WORK TO BE COMPLETED:
Copy the rows from the line with "Click the rotate clockwise icon" to the line with "pos(298,185)", substituting "interface agent" for "GUI agent" and leaving everything else as it is.

Collection entries:
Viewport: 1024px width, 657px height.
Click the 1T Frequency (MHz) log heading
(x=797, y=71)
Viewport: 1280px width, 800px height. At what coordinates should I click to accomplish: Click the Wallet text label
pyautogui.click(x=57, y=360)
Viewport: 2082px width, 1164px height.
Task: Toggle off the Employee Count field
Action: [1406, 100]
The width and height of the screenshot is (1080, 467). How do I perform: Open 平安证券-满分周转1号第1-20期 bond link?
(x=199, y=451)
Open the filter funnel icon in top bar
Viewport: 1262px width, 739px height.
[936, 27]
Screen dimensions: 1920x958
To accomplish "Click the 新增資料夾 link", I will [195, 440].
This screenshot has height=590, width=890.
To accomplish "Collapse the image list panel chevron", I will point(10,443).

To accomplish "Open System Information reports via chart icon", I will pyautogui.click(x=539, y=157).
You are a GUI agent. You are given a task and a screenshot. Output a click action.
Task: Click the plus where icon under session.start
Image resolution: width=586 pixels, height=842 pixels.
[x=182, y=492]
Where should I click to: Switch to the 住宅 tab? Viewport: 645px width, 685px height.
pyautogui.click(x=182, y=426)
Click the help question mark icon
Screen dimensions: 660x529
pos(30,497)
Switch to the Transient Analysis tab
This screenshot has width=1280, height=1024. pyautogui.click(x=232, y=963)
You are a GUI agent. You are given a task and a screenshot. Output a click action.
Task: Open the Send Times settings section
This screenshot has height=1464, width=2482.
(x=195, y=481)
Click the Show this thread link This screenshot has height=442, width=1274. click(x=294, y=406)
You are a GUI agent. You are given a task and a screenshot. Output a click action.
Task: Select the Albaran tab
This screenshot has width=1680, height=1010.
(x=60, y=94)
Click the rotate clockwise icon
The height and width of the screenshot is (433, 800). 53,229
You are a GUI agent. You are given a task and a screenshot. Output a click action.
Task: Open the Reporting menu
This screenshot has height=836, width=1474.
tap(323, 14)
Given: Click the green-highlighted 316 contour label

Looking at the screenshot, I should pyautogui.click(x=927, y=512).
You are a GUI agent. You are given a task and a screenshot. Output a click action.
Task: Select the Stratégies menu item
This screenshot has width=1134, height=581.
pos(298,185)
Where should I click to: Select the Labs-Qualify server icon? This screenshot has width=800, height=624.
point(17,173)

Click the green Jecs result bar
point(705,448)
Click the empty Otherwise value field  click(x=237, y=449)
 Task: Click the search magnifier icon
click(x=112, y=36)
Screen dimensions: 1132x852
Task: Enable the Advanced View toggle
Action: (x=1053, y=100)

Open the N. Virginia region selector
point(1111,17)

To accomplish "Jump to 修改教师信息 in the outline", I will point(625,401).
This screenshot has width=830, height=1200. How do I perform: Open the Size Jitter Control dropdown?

EXERCISE ANSWER:
Click the rotate clockwise icon
The height and width of the screenshot is (433, 800). 53,229
You are a interface agent. You are given a task and a screenshot. Output a click action.
Task: Open the Reporting menu
This screenshot has height=836, width=1474.
tap(323, 14)
Given: Click the green-highlighted 316 contour label

Looking at the screenshot, I should pyautogui.click(x=927, y=512).
You are a interface agent. You are given a task and a screenshot. Output a click action.
Task: Select the Stratégies menu item
This screenshot has width=1134, height=581.
pos(298,185)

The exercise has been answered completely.